I am not sure how smart line breaking can we reuse. But I would propose using changelog formatted message keeping original commit message format. If it had new lines, just keep that new lines also in actual changelog in rpm package. It would save us making smart enough formatting and allow hand made formatting preserved.

But please allow for entries that have multiple lines, i.e. if the next line after the line with a dash is indented, it should be part of the line with the dash.

Of course, my plan is to include all lines until the next block that's separated by an empty line, only lines beginning with a dash would become a new "entry item".

I am not sure how smart line breaking can we reuse. But I would propose using changelog formatted message keeping original commit message format. If it had new lines, just keep that new lines also in actual changelog in rpm package. It would save us making smart enough formatting and allow hand made formatting preserved.

I have never come across a changelog that needed verbatim line formatting, can you point me to an actual example? I'm wondering what people would use it for…

Because some things have to be quoted in the RPM changelog, rpmautospec will potentially make lines longer and the simplest and most predictable way to do this is to wrap lines to a fixed length. This will also be more or less needed so that "long first items", i.e. those that are continued from the git commit subject in the body, won't look ugly next to the rest of the changelog entry. E.g. I don't want this …:

This is my almost 50 characters long subject line

...but it's not enough because there's so much more I can say here!
- And there's even more, I've worked on so much which I don't want to
split across several commits. (Fixes: #1234567)

… to become this …:

* Wed Jan 19 2022 Nils Philippsen <nils@redhat.com> - 1.2-3
- This is my almost 50 characters long subject line
  but it's not enough because there's so much more I can say here!
- And there's even more, I've worked on so much which I don't want to
  split across several commits. (Fixes: #1234567)

… or even this …:

* Wed Jan 19 2022 Nils Philippsen <nils@redhat.com> - 1.2-3
- This is my almost 50 characters long subject line
  but it's not enough because there's so much more I can say here!
- And there's even more, I've worked on so much which I don't want to
split across several commits. (Fixes: #1234567)

… but rather that:

* Wed Jan 19 2022 Nils Philippsen <nils@redhat.com> - 1.2-3
- This is my almost 50 characters long subject line but it's not enough
  because there's so much more I can say here!
- And there's even more, I've worked on so much which I don't want to split
  across several commits. (Fixes: #1234567)

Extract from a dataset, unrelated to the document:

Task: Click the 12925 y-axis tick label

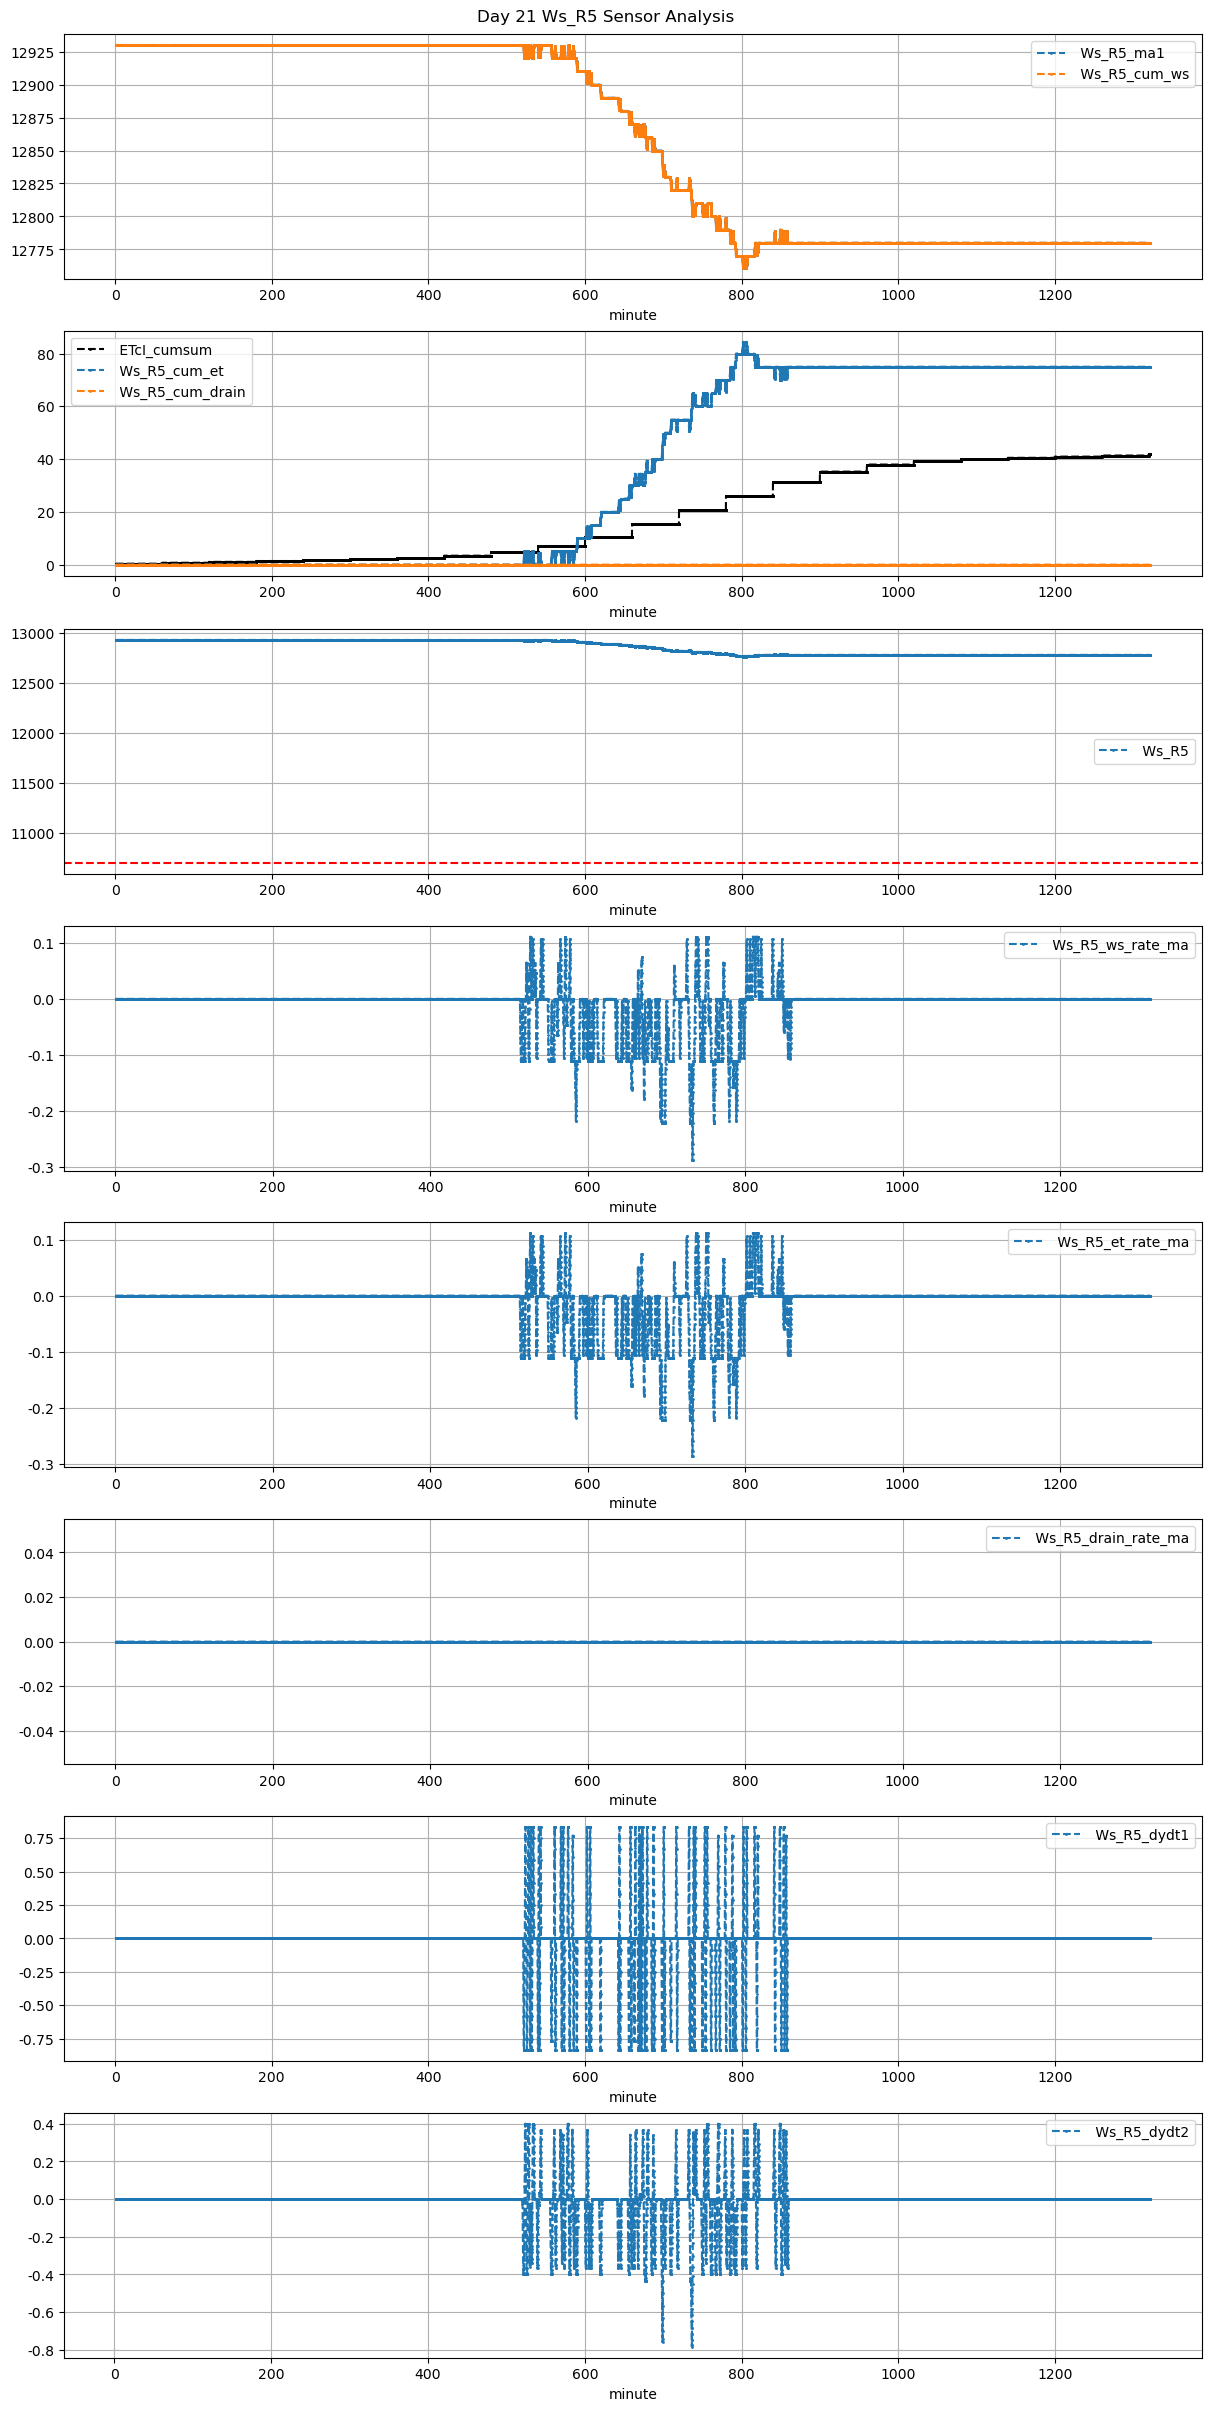Action: pyautogui.click(x=33, y=53)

What I had on mind were indentation made by @jskarvad on tuned package. I think it should be possible to prepare similar changelog entry from commit message, even when it is much longer than is common. Similar complex formatting is done by DNS-OARC on dnsperf. They don't even use - for 2nd level indentation, maybe punct char should be allowed with leading any space count as a marker.

Both use space indentation explicitly and I think it should allow such preformatted commits.

Could be mode of line processing configured by %autochangelog macro?

I don't think the commit message over there is complete. For example, you seem to drop a "-" from the first line of a commit message irrespective of what processing comes next. It is a good change which cleans up some of the mass rebuild commit messages.

Also, how do you add a second item if you don't continue the first item (the one from the first line of the commit message aka commit subject)? From the code it seems you'd have to add an ellipsis just to get into the right parsing mode.

All in all, this seems to turn the "commit subject" (1st line of the commit message) into an item just like any item, which is quite different from the typical usage in git land. Or am I missing a way to omit the commit subject from the changelog items?